The precariousness of life in New York for working-class immigrants reminds me of when I lived in Lagos, Nigeria’s megacity. When I was writing about Lagos, in 2015, at least a hundred and thirty-five buildings had collapsed in the previous seven years, apartment complexes and schools among them. Developers were constructing buildings cheaply and quickly to meet the demand from new arrivals in the city, who couldn’t afford better housing, although they paid a high percentage of their wages in rent. A Lagos State official told me, “We have the most expensive slums in the world.”

According to a 2019 report from the Mayor’s office, nearly a quarter of the city households considered “energy cost burdened”—families that spend more than six per cent of their income on utility bills—lived in the Bronx. Low-income New Yorkers often face higher energy costs due to poor insulation and outdated heating systems in their buildings. Some use multiple space heaters, which consume a great deal of energy.

The tragedy of the Bronx fire evoked that of thirteen New Yorkers, most of them in Queens, who died late last summer, during Hurricane Ida, when heavy rainfall drowned them in their homes. Eleven of those victims were living in basement apartments, nearly all of which were illegally rented out by landlords. Illegal basement apartments usually have only one way to get in and out, do not have windows, have low ceilings, and are easily flooded. They are also often overcrowded—the people who live in them tend to be working-class immigrants. Most of the people who died in Queens were of Asian descent; others were Caribbean. According to the Times, there are likely tens of thousands of such apartments in the city, which seem to go largely unnoticed by local officials. The budget for a pilot city program launched in 2019, to upgrade basement apartments to livable spaces, was cut in 2020, for pandemic-related reasons, from about twelve million dollars, in the course of three years, to just ninety-one thousand dollars.

“Housing has been an ongoing problem that has worsened during COVID,” Lina Lee, who leads the tenant-advocacy organization Communities Resist, told me. “Asian American immigrants have the highest rate of poverty in New York City.” But basement apartments in “horrendous conditions” can have rents of close to a thousand dollars a month.
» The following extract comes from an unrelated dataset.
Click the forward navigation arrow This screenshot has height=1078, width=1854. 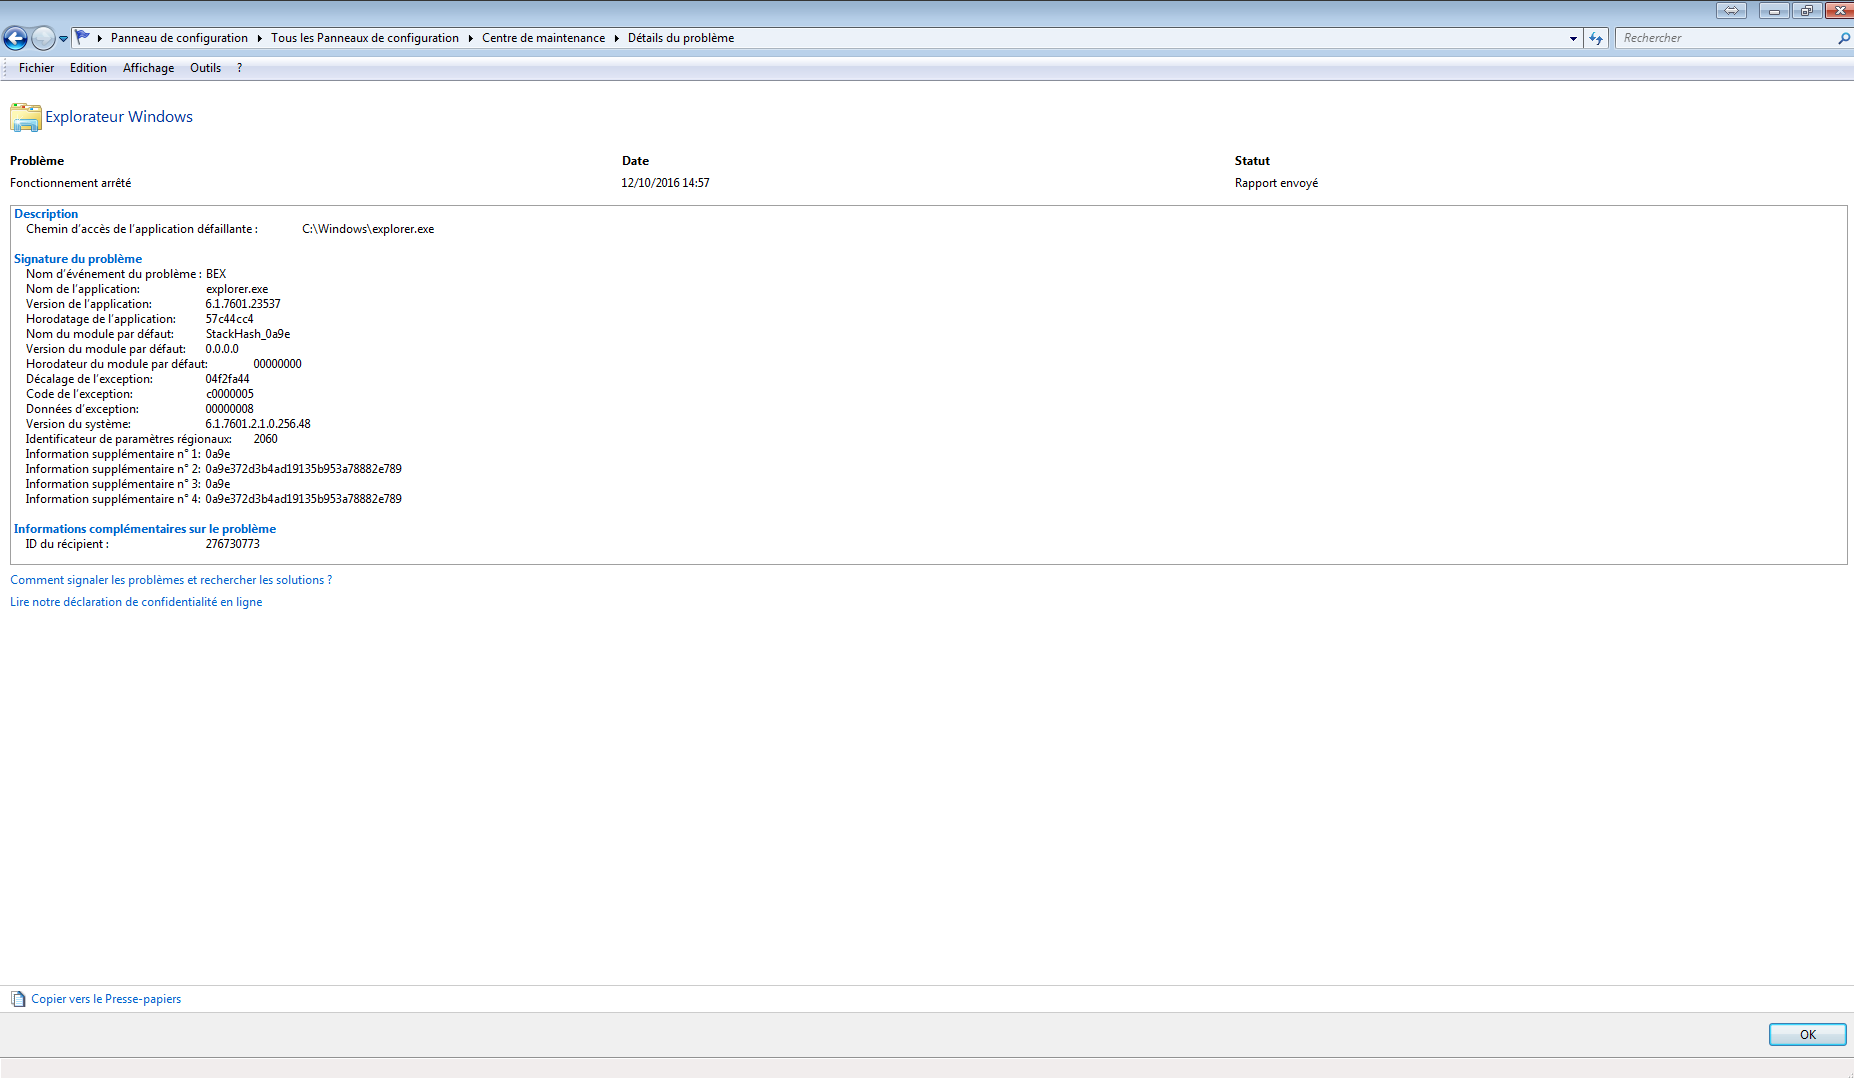tap(43, 38)
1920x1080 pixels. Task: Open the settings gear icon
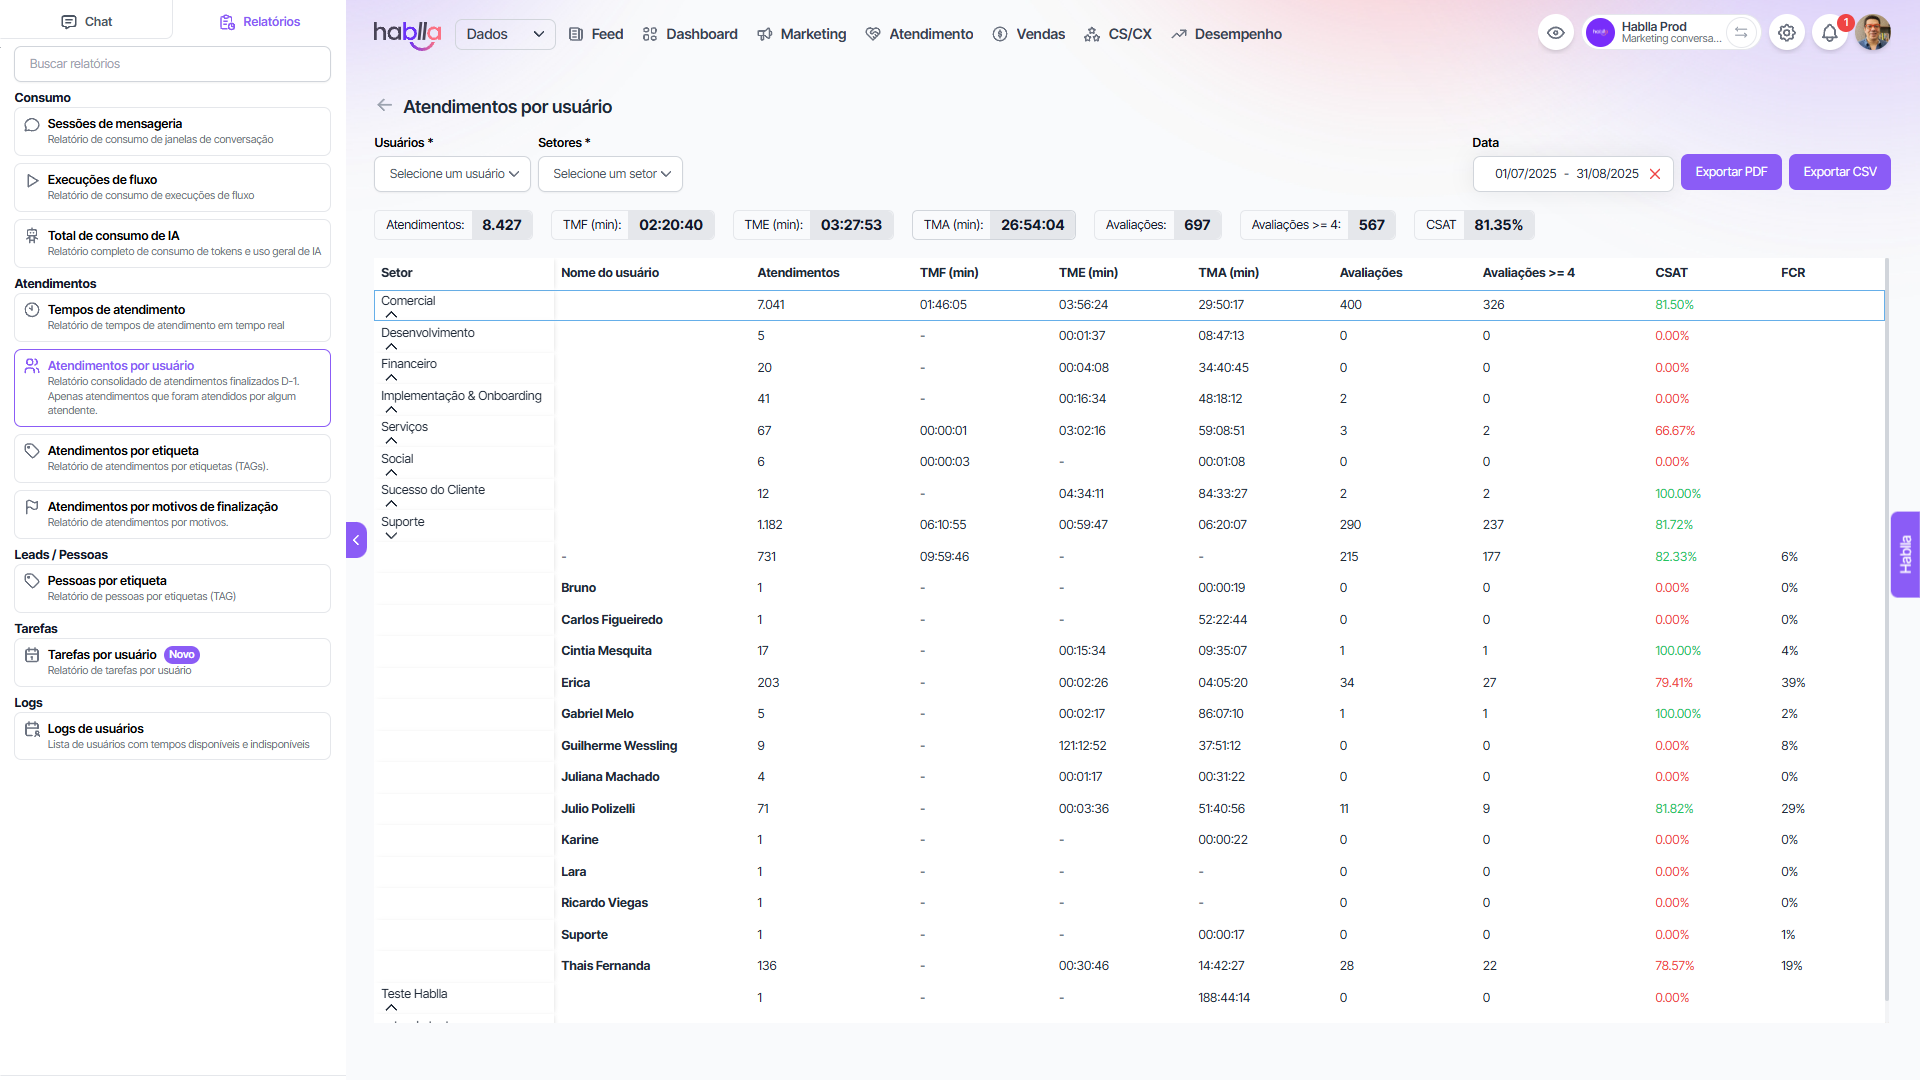(x=1787, y=33)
In the absence of better and more accessible housing options, residents of such apartments face a dilemma: if they complain to the city about violations, they may receive a vacate order, and, if their apartments are legally rented, they may possibly move to temporary public housing. But, if they are renting an illegal space, a vacate order means that they have to find somewhere else to live without assistance.

“This is a wake-up call,” Sawaneh, of the Gambian Youth Organization, said of the Twin Parks tower fire. “One thing we need to do now is to sensitize our people.” In the absence of real accountability from building management or the city, he said that he and other community leaders explain to people what to do in case of a fire, the dangers of space heaters, and the benefits of renting safer housing instead of putting themselves at risk in order to build up their savings. A couple who survived the fire filed a class-action lawsuit, on behalf of Twin Parks residents, seeking three billion dollars in damages against the building’s owners, blaming them for not maintaining the building or attending to reports of unsafe conditions. (The consortium of owners said that it is coöperating with an investigation by the Fire Department.) Last Saturday, the day before a mass funeral for the victims, at the Islamic Culture Center, in the Bronx, Sheikh Musa Drammeh, a Gambian activist, spoke to relatives of the victims and community members who were planning the service. “The system does not recognize our value,” Drammeh told them. “It is not a normal funeral.”